[Stored data entries]
+++

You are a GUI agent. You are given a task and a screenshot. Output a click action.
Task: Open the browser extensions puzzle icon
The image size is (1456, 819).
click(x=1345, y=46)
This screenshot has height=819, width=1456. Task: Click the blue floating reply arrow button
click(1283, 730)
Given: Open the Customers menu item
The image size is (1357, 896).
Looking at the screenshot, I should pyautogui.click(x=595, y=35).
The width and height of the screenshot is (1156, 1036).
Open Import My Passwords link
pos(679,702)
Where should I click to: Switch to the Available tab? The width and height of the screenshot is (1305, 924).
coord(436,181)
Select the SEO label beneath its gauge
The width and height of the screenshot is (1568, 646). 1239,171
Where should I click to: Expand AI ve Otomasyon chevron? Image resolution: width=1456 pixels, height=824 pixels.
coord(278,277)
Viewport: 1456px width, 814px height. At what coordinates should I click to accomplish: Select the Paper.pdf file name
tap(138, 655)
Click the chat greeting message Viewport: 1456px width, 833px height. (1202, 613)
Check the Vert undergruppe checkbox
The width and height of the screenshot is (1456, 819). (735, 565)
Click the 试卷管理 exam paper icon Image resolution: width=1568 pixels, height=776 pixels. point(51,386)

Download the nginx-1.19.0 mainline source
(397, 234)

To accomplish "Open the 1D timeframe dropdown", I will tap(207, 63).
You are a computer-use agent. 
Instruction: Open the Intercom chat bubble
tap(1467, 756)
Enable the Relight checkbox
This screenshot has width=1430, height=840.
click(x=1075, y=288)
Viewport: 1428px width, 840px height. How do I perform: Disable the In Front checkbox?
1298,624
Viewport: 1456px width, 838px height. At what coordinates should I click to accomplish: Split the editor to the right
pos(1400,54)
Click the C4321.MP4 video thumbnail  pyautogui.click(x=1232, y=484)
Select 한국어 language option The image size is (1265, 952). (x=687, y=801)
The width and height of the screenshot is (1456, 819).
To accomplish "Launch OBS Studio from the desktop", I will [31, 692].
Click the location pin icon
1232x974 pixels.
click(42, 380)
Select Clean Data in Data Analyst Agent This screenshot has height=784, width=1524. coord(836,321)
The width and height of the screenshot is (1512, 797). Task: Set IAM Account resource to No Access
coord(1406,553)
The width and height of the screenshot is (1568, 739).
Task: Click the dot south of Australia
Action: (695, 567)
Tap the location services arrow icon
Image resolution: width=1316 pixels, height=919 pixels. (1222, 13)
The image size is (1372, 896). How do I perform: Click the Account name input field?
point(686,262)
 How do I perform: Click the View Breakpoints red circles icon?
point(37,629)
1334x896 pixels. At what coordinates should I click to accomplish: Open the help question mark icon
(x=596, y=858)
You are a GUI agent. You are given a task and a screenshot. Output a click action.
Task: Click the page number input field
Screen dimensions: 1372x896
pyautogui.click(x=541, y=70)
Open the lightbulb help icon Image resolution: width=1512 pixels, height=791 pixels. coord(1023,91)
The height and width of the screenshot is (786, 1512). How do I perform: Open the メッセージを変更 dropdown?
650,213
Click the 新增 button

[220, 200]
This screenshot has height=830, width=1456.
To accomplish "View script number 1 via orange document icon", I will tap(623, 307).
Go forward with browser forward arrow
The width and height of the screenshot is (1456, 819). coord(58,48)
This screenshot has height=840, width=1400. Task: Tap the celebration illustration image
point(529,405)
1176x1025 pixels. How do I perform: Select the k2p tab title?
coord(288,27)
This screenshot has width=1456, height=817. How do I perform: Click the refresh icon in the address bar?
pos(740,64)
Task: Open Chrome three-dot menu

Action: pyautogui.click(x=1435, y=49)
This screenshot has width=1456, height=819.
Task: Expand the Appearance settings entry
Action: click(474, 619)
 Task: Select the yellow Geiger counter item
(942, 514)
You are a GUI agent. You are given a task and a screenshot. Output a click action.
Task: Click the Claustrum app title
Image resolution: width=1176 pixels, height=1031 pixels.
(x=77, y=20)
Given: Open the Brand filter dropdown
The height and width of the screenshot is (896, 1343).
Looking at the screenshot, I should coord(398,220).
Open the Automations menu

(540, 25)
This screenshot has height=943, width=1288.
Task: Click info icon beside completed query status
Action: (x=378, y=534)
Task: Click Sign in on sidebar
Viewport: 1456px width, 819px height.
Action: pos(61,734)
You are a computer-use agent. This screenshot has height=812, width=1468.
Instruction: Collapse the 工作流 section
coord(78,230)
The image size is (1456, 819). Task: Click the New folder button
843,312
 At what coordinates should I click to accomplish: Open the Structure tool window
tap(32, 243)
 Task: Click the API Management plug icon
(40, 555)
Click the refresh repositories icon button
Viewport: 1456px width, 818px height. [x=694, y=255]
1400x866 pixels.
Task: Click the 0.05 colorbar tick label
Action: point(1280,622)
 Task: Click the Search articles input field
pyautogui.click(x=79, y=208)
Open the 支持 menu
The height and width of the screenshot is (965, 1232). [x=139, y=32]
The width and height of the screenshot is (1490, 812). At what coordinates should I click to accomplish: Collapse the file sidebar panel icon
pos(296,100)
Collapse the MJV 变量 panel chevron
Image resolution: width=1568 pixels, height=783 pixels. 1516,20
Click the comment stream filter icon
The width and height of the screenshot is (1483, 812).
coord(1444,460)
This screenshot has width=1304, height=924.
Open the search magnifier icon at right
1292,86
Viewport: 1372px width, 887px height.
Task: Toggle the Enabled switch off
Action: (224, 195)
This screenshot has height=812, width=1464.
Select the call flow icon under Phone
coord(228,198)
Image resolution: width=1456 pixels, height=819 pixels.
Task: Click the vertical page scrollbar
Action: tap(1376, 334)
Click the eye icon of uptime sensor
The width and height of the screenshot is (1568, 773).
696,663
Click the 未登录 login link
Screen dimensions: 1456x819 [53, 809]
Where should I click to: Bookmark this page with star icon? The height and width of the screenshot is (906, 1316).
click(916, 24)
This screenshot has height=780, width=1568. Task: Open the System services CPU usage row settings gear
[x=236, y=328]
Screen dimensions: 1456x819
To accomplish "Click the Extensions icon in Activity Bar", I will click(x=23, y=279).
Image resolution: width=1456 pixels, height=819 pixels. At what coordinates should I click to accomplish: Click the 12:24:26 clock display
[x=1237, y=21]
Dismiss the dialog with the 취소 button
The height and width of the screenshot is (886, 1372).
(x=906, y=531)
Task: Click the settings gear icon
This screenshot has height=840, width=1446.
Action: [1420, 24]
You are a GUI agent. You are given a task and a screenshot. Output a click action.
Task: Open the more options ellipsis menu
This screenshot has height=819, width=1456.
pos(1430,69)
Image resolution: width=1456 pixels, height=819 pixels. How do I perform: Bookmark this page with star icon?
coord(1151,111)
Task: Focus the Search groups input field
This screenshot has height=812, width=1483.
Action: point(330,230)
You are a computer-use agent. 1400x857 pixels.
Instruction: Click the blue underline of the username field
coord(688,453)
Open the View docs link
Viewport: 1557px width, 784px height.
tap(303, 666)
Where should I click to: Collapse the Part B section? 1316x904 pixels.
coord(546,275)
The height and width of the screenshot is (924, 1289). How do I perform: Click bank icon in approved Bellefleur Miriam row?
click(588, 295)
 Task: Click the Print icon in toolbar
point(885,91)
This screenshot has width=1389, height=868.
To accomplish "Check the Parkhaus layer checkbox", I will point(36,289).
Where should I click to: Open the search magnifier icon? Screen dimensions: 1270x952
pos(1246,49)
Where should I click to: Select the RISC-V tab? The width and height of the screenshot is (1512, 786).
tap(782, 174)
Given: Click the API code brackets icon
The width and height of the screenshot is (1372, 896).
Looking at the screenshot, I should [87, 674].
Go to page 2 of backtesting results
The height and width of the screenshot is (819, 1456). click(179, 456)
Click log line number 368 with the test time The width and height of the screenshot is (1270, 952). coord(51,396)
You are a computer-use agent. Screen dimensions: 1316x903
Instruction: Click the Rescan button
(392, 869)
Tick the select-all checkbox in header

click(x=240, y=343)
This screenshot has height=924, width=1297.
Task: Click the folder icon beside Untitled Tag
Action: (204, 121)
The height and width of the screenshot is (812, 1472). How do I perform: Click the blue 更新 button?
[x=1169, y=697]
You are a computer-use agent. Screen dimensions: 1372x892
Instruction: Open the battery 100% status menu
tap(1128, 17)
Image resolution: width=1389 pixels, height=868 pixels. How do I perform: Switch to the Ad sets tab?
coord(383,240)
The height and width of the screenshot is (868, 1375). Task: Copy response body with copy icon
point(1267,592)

+++

■ The task ■
Up to and including the line with "Given: Open the Customers menu item", please return the records exactly, beginning from their first line.

■ Response box ■
You are a GUI agent. You are given a task and a screenshot. Output a click action.
Task: Open the browser extensions puzzle icon
The image size is (1456, 819).
click(x=1345, y=46)
This screenshot has height=819, width=1456. Task: Click the blue floating reply arrow button
click(1283, 730)
Given: Open the Customers menu item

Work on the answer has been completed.